Three weeks after the cyclone struck, and after the natural disaster drew the attention of the world and a visit from United Nations Secretary General Ban Ki-moon, a United Nations report claimed that over a million victims of the storm had still yet to be reached. Certainly Burmese authorities had not reached them, and without any outside assistance it is dubious what comfort local monasteries could provide other than a watery bed and companionship in a time of sorrow.

Now, as June starts to fade, there are increasing voices being raised of local organizations and specifically monastic communities having taken the lead in relief and rehabilitation following Nargis. The truth is, nobody had the capacity or was in a position to effectively deliver the help necessary in the critical first half of May.

The fields and shoreline of the delta remained littered with not only the decaying flesh of animals and laypersons, but those of the sangha as well. Water and food were often scarce, and monks could also be seen scrounging for what help and assistance could be found.
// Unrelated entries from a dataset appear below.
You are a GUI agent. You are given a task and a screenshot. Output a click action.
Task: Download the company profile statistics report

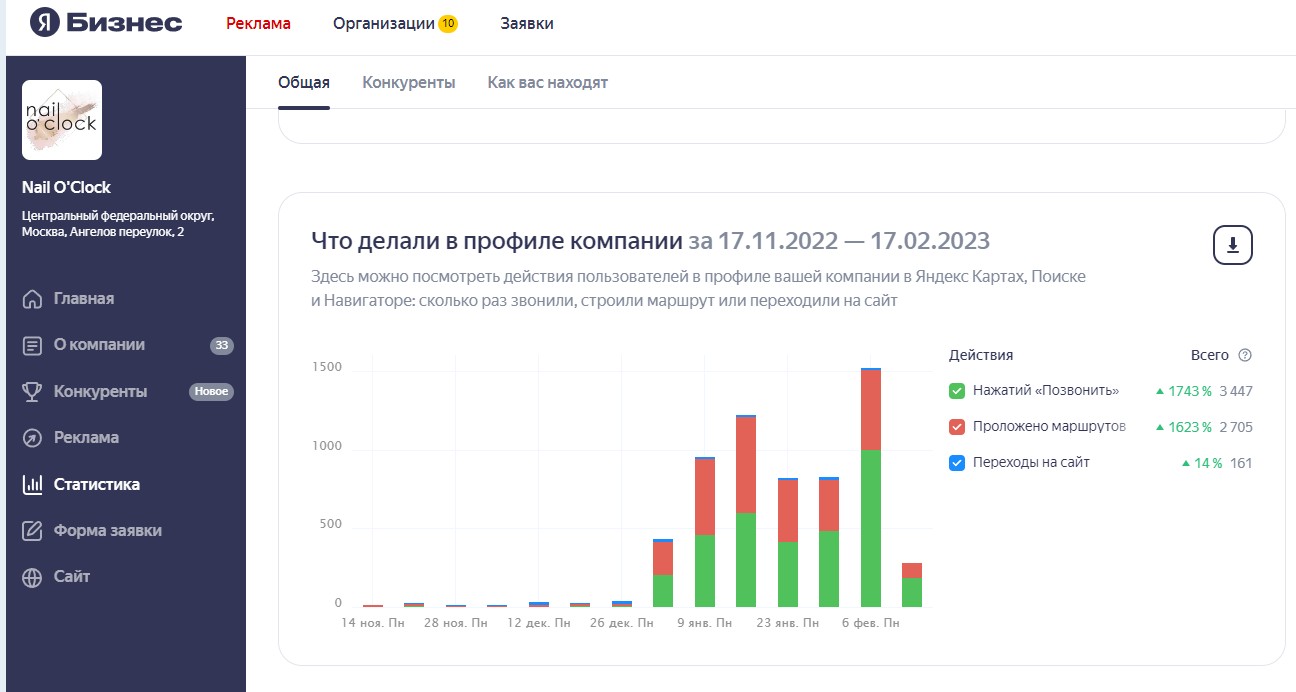click(1232, 246)
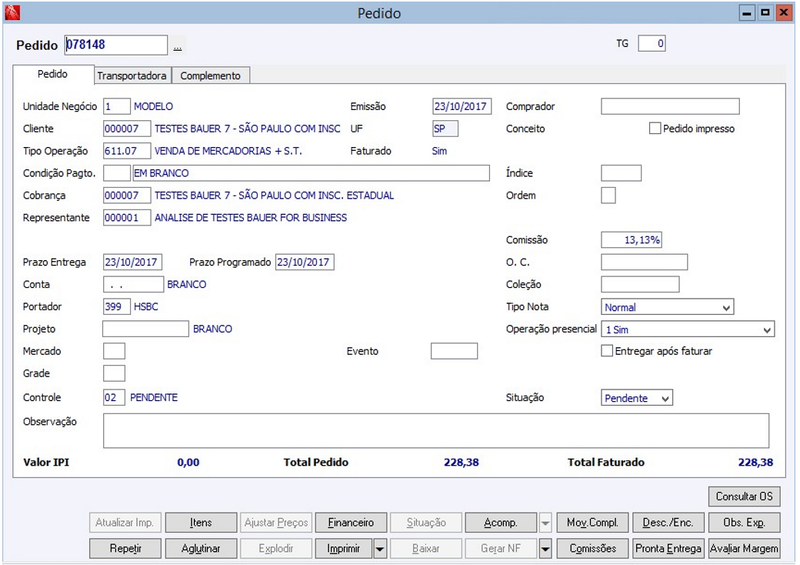
Task: Check the Entregar após faturar option
Action: click(x=607, y=351)
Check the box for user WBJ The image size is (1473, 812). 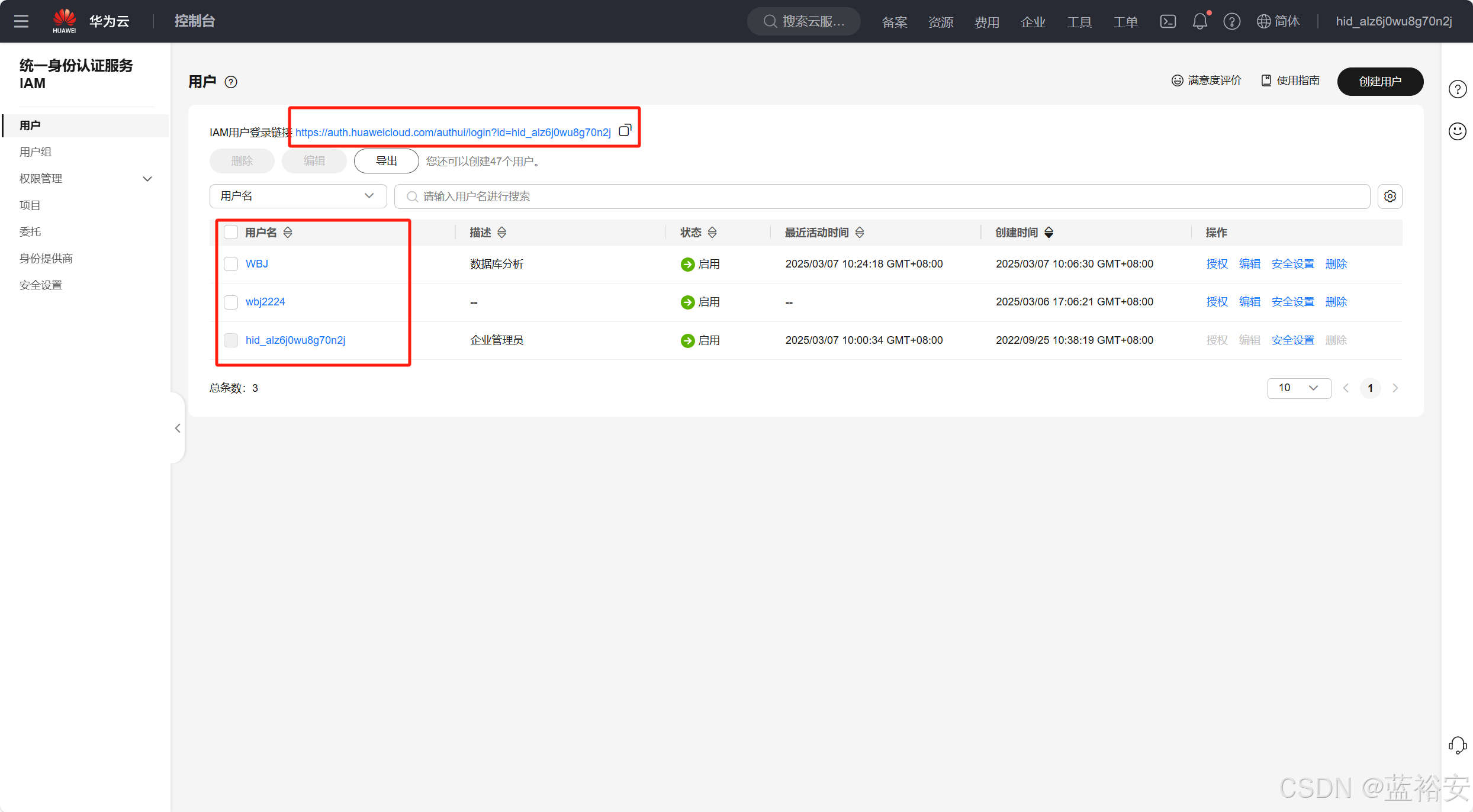point(231,264)
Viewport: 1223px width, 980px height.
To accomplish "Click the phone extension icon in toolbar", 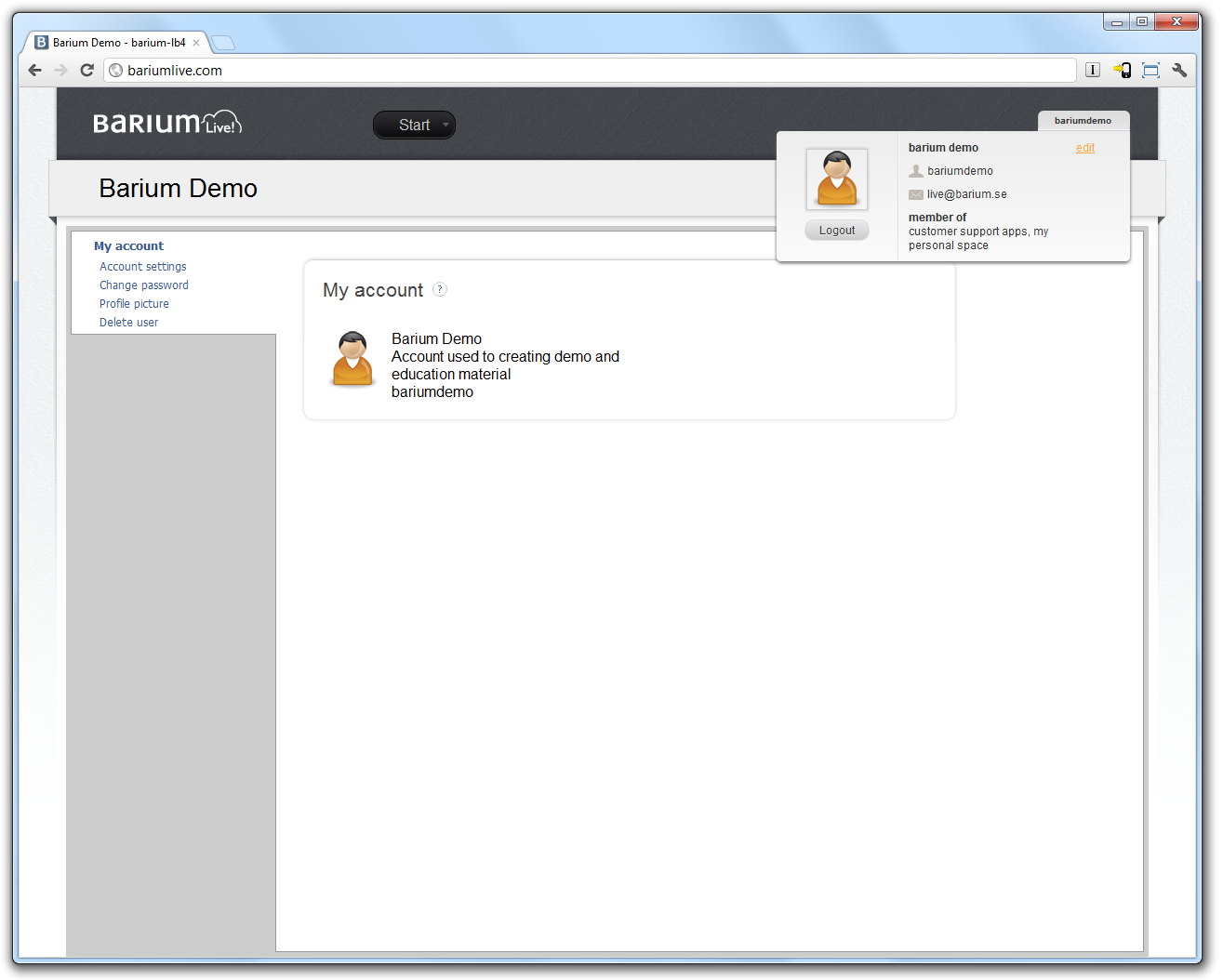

Owing to a feeble transportation infrastructure, one which the government now vows to drastically upgrade, and the slothlike response and interest of the military to establish a logistical presence throughout afflicted regions, material support and assistance was hard to come by for hundreds of thousands of people, regardless of whether or not they were draped in saffron.

This does not speak poorly of the sangha. Entire communities were, if not utterly destroyed, then left with a fraction of its structures and residents. Food stores, animals and tools simply 'flew away', as the local population would muse. Ground reality made it virtually impossible for any actors in the region to jump to the lead in the immediate days to follow; the Burmese Naval base on Hyine Gyi Island lay in ruin.

Help had to come from outside the delta. And the lead needed to be taken by the government, and they failed to do so. They were the only possibility of a conduit to effectively reaching hundreds of thousands of people in a timely manner.

A lack of government institutions and legitimacy throughout the region factored into the plight of the cyclone's survivors, the geography of the region and poor development played no minor role, and domestic and international politics sealed the fate of any hoped for rapid response.

The fact is, in the crucial days after Nargis there was arguably no organization, let alone government, positioned to offer relief remotely approaching the levels mandated. And the further one ventured into the delta, the worse the situation became. Providing time effective relief in the face of such a disaster would have been trying for any country and government; for Burma, it proved an impossible feat.

Thus is the plight of present day Burma. It can only be hoped that the epitaph of the tens of thousands lost will provide the final script as to why change must one day come.